X_test = test.drop(columns=['species'])
y_test = test.species

## Train Model

**Create KNN Object**


In [None]:
# weights = ['uniform', 'distance']
knn = KNeighborsClassifier(n_neighbors=5, weights='uniform')

**Fit the model** 

Fit the model to the training data. 

In [None]:
knn.fit(X_train, y_train)

**Make Predictions**

Classify each flower by its estimated species. 

In [None]:
# predict on X_train
y_pred = knn.predict(X_train)

In [None]:
y_pred

**Estimate Probability**

Estimate the probability of each species, using the training data. 

In [None]:
# calculate probabilities (if you need them)
y_pred_proba = knn.predict_proba(X_train)

In [None]:
# look at first 10 values
y_pred_proba[:10]

## Evaluate Model

**Compute the Accuracy**

In [None]:
print('Accuracy of KNN classifier on training set: {:.2f}'
     .format(knn.score(X_train, y_train)))

**Create a confusion matrix**

In [None]:
print(confusion_matrix(y_train, y_pred))

**Create a classification report** 

In [None]:
pd.DataFrame(classification_report(y_train, y_pred, output_dict=True))

_______________________________

Let's look at how this works manually and through simple visual classification. 
We start with 4 *labeled* samples here. 

In [None]:
# first_nearest_neighbor
import pandas as pd
samples = pd.DataFrame({'a': [5.7, 5.5, 6.3], 
                        'b': [2.6, 3.5, 2.8], 
                        'c': [3.5, 1.3, 5.1], 
                        'd': [1.0, 0.2, 1.5], 
                        'target': ['versicolor', 'setosa', 'virginica']
                       })


samples

We then add 3 new unlabeled observations. 
For each observation, we look to the labeled samples to see which one it is closer to, in order to find the "1st-Nearest Neighbor". 

In [None]:
new_obs = pd.DataFrame([[6.3, 2.8, 5.1, 1.4], 
                       [6.25, 2.77, 5.09, 1.35], 
                       [5.5, 3.5, 1.29, 0.3]], 
                        columns = ['a', 'b', 'c', 'd'])

new_obs

It is pretty clear which samples each new observation corresponds to. So we add those predictions. 

In [None]:
pred_target = pd.DataFrame(['virginica', 'virginica', 'setosa'], columns=['pred_target'])
pd.concat([new_obs, pred_target], axis=1)

This is what K-Nearest Neighbors is doing for us. Except it's using the distance formula to actually compute the distance and find the K sample/labeled observations with the shortest or minimum distances. Of those K samples, which species is most common? i.e. what is the mode of those neighbors? 

## Validate Model

**Evaluate on Out-of-Sample data**

Compute the accuracy of the model when run on the validate dataset. 

In [None]:
# predict on X_validate 
y_pred = knn.predict(X_validate)
y_pred

In [None]:
print('Accuracy of KNN classifier on validate set: {:.2f}'
     .format(knn.score(X_validate, y_validate)))

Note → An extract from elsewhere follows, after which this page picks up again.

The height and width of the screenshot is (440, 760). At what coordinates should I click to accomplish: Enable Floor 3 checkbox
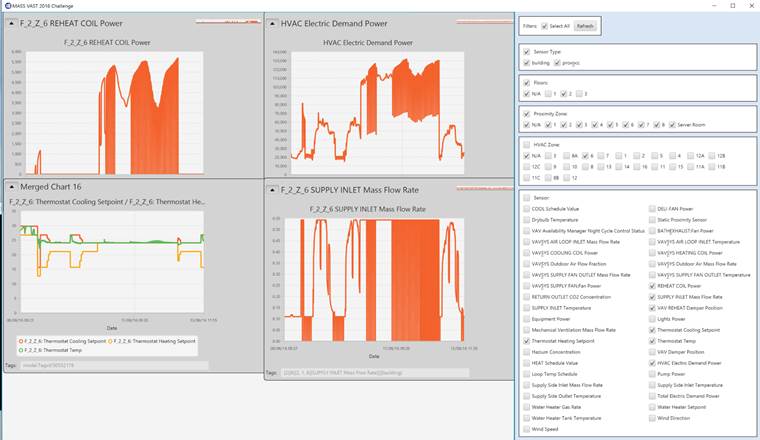[577, 93]
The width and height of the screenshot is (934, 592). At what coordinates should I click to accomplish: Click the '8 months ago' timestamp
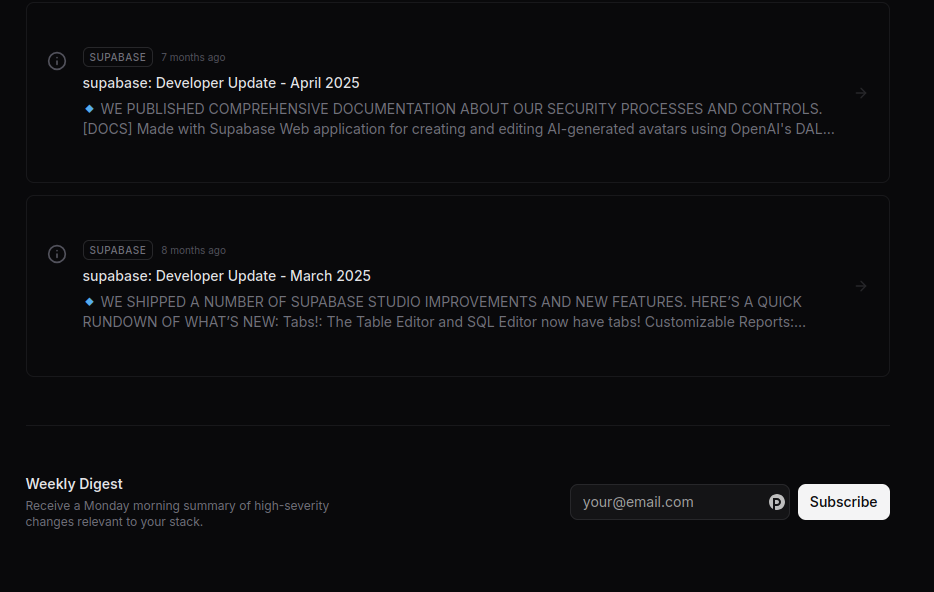(194, 250)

## What is the best value of k?

In [1]:
metrics = []

# loop through different values of k
for k in range(1, 20):
            
    # define the thing
    knn = KNeighborsClassifier(n_neighbors=k)
    
    # fit the thing (remmeber only fit on training data)
    knn.fit(X_train, y_train)
    
    # use the thing (calculate accuracy)
    train_accuracy = knn.score(X_train, y_train)
    validate_accuracy = knn.score(X_validate, y_validate)
    
    output = {
        "k": k,
        "train_accuracy": train_accuracy,
        "validate_accuracy": validate_accuracy
    }
    
    metrics.append(output)

# make a dataframe
results = pd.DataFrame(metrics)

# plot the data
results.set_index('k').plot(figsize = (16,9))
plt.ylim(0.90, 1)
plt.ylabel('Accuracy')
plt.xticks(np.arange(0,20,1))
plt.grid()

NameError: name 'KNeighborsClassifier' is not defined

## Exercises

Continue working in your `model` file with the titanic dataset. 

1. Fit a K-Nearest Neighbors classifier to your training sample and transform (i.e. make predictions on the training sample)

1. Evaluate your results using the model score, confusion matrix, and classification report.

1. Print and clearly label the following:  Accuracy, true positive rate, false positive rate, true negative rate, false negative rate, precision, recall, f1-score, and support.

1. Run through steps 2-4 setting k to 10

1. Run through setps 2-4 setting k to 20

1. What are the differences in the evaluation metrics?  Which performs better on your in-sample data? Why?

1. Which model performs best on our out-of-sample data from `validate`?